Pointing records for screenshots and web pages
"""

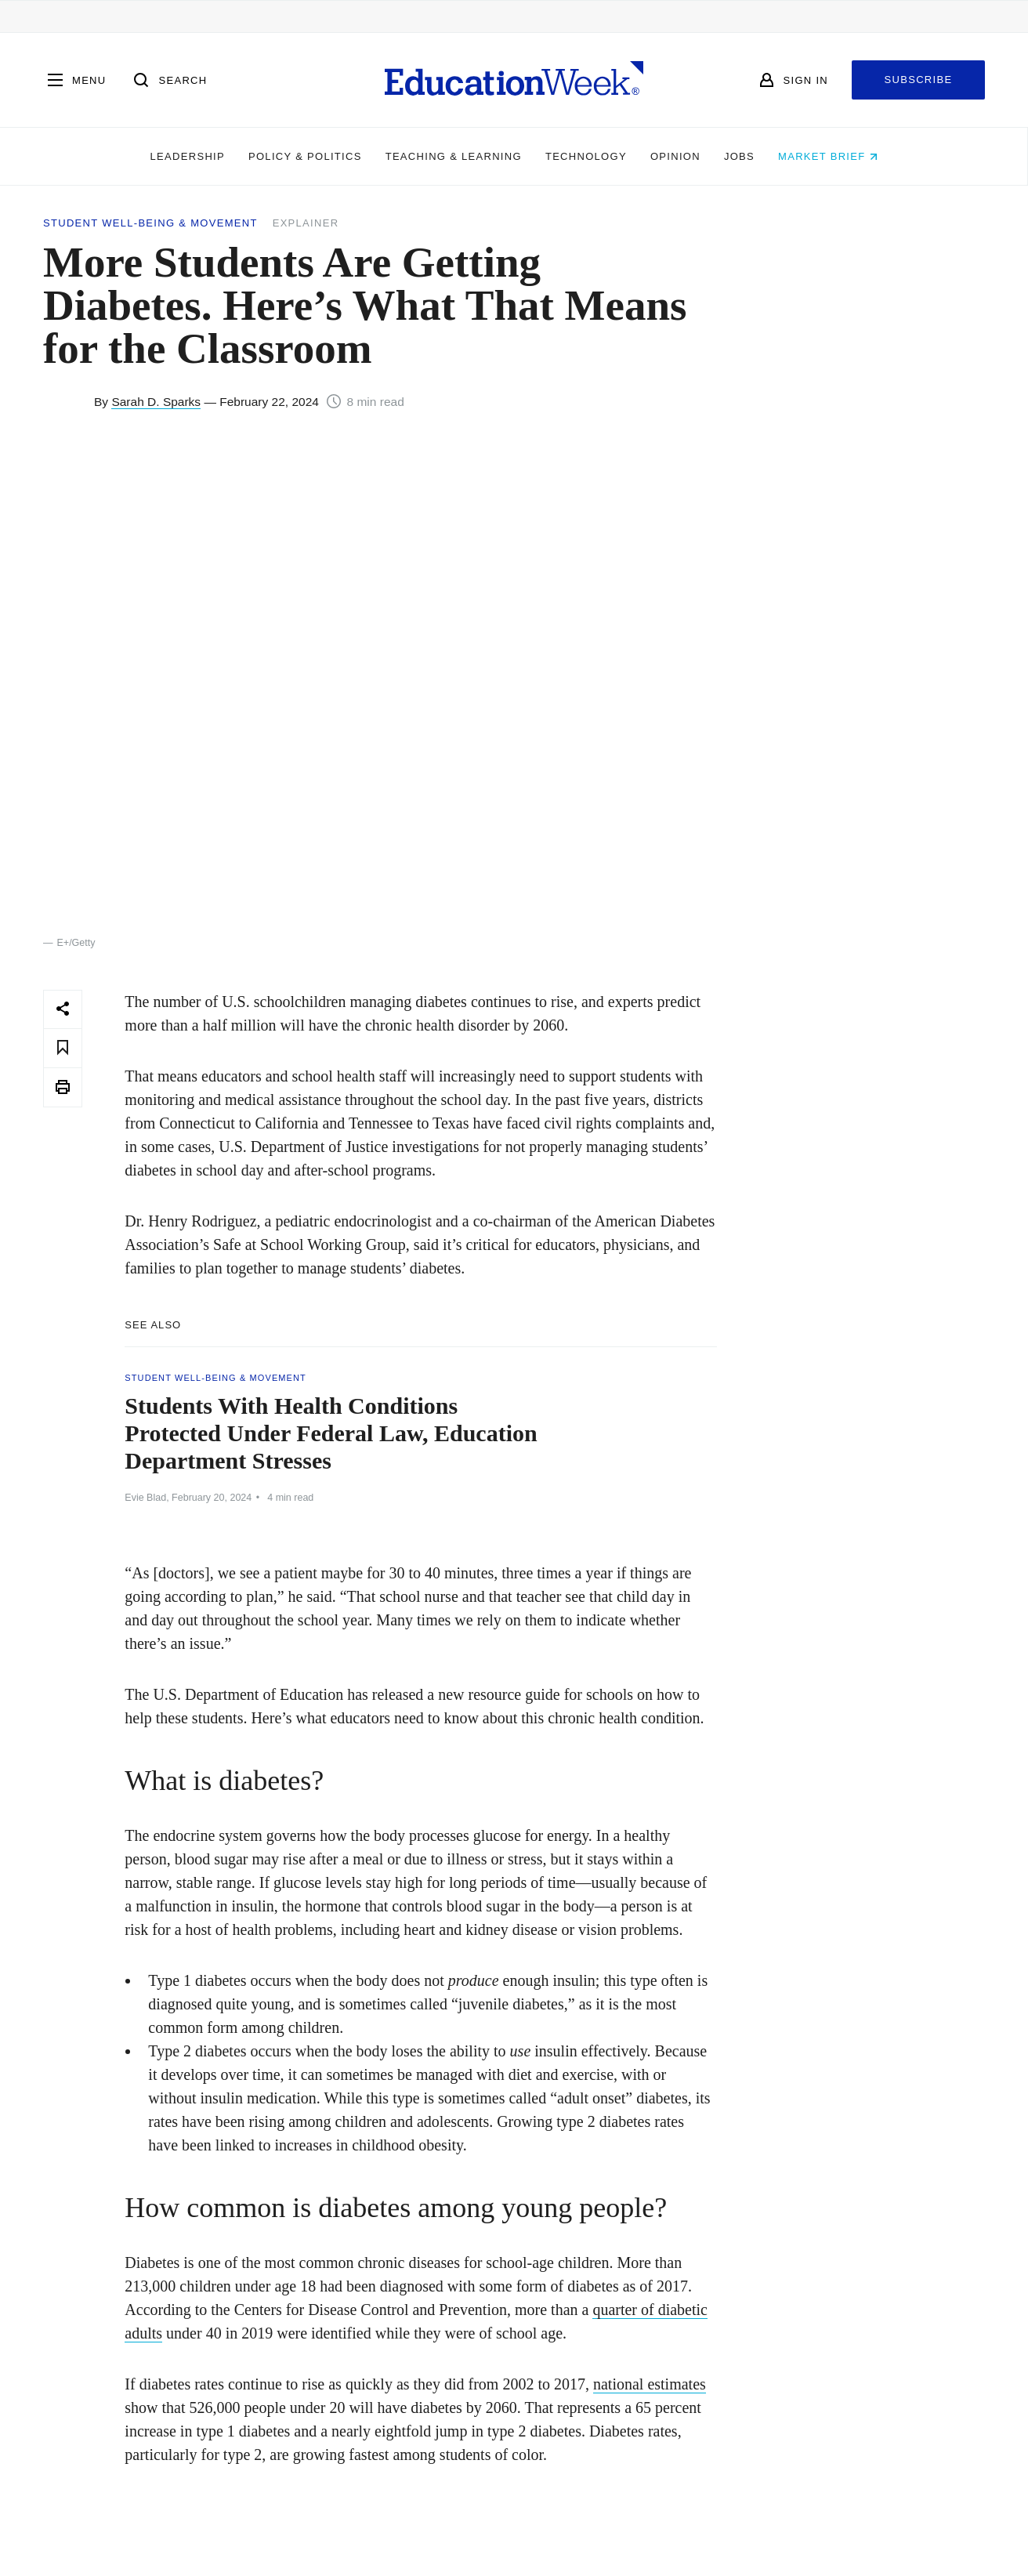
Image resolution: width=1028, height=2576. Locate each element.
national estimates (649, 2384)
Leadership (187, 156)
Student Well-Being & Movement (150, 223)
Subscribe (919, 79)
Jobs (739, 156)
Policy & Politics (305, 156)
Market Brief (828, 156)
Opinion (675, 156)
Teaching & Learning (454, 156)
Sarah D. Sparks (156, 401)
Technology (586, 156)
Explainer (306, 223)
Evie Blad (145, 1497)
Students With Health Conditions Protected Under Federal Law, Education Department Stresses (331, 1433)
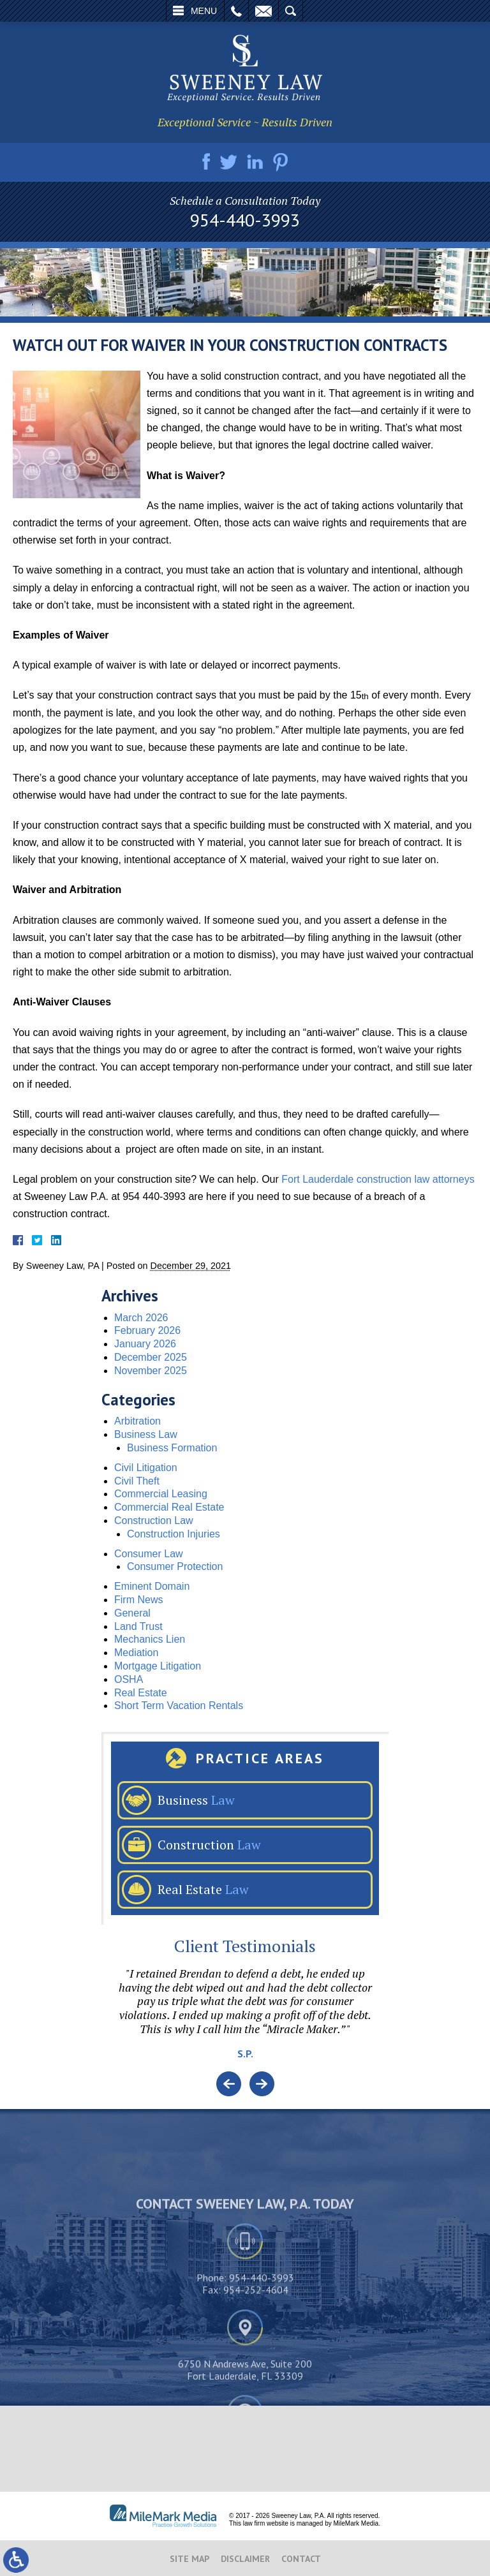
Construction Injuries (173, 1534)
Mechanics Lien (149, 1639)
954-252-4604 (255, 2380)
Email (263, 11)
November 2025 (150, 1370)
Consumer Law (148, 1553)
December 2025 (150, 1357)
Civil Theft (137, 1481)
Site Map (189, 2559)
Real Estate (140, 1692)
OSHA (128, 1679)
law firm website (265, 2523)
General (132, 1613)
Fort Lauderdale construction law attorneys (377, 1179)
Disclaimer (245, 2559)
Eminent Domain (151, 1586)
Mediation (136, 1652)
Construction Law (153, 1520)
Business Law (145, 1434)
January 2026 (145, 1343)
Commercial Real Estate (169, 1507)
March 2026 (141, 1317)
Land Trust (138, 1626)
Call (236, 11)
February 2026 (147, 1330)
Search (290, 11)
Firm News (138, 1599)
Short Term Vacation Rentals (178, 1705)
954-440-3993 (245, 220)
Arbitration (137, 1421)
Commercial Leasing (160, 1493)
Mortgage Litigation (157, 1666)
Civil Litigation (145, 1467)
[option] (245, 2019)
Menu (204, 11)
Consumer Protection (175, 1566)
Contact (301, 2559)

"""

◆ Directions: Turn all of the records above into a Markdown table with the columns "Row" and "Line", one numbered row per line, skipping blank lines and leaving out the picture lines.

◆ Result below:
| Row | Line |
|---|---|
| 1 | Image resolution: width=1028, height=2576. Locate each element. |
| 2 | national estimates (649, 2384) |
| 3 | Leadership (187, 156) |
| 4 | Student Well-Being & Movement (150, 223) |
| 5 | Subscribe (919, 79) |
| 6 | Jobs (739, 156) |
| 7 | Policy & Politics (305, 156) |
| 8 | Market Brief (828, 156) |
| 9 | Opinion (675, 156) |
| 10 | Teaching & Learning (454, 156) |
| 11 | Sarah D. Sparks (156, 401) |
| 12 | Technology (586, 156) |
| 13 | Explainer (306, 223) |
| 14 | Evie Blad (145, 1497) |
| 15 | Students With Health Conditions Protected Under Federal Law, Education Department Stresses (331, 1433) |
| 16 | Construction Injuries (173, 1534) |
| 17 | Mechanics Lien (149, 1639) |
| 18 | 954-252-4604 (255, 2380) |
| 19 | Email (263, 11) |
| 20 | November 2025 (150, 1370) |
| 21 | Consumer Law (148, 1553) |
| 22 | December 2025 (150, 1357) |
| 23 | Civil Theft (137, 1481) |
| 24 | Site Map (189, 2559) |
| 25 | Real Estate (140, 1692) |
| 26 | OSHA (128, 1679) |
| 27 | law firm website (265, 2523) |
| 28 | General (132, 1613) |
| 29 | Fort Lauderdale construction law attorneys (377, 1179) |
| 30 | Disclaimer (245, 2559) |
| 31 | Eminent Domain (151, 1586) |
| 32 | Mediation (136, 1652) |
| 33 | Construction Law (153, 1520) |
| 34 | Business Law (145, 1434) |
| 35 | January 2026 (145, 1343) |
| 36 | Commercial Real Estate (169, 1507) |
| 37 | March 2026 (141, 1317) |
| 38 | Land Trust (138, 1626) |
| 39 | Call (236, 11) |
| 40 | February 2026 (147, 1330) |
| 41 | Search (290, 11) |
| 42 | Firm News (138, 1599) |
| 43 | Short Term Vacation Rentals (178, 1705) |
| 44 | 954-440-3993 (245, 220) |
| 45 | Arbitration (137, 1421) |
| 46 | Commercial Leasing (160, 1493) |
| 47 | Mortgage Litigation (157, 1666) |
| 48 | Civil Litigation (145, 1467) |
| 49 | [option] (245, 2019) |
| 50 | Menu (204, 11) |
| 51 | Consumer Protection (175, 1566) |
| 52 | Contact (301, 2559) |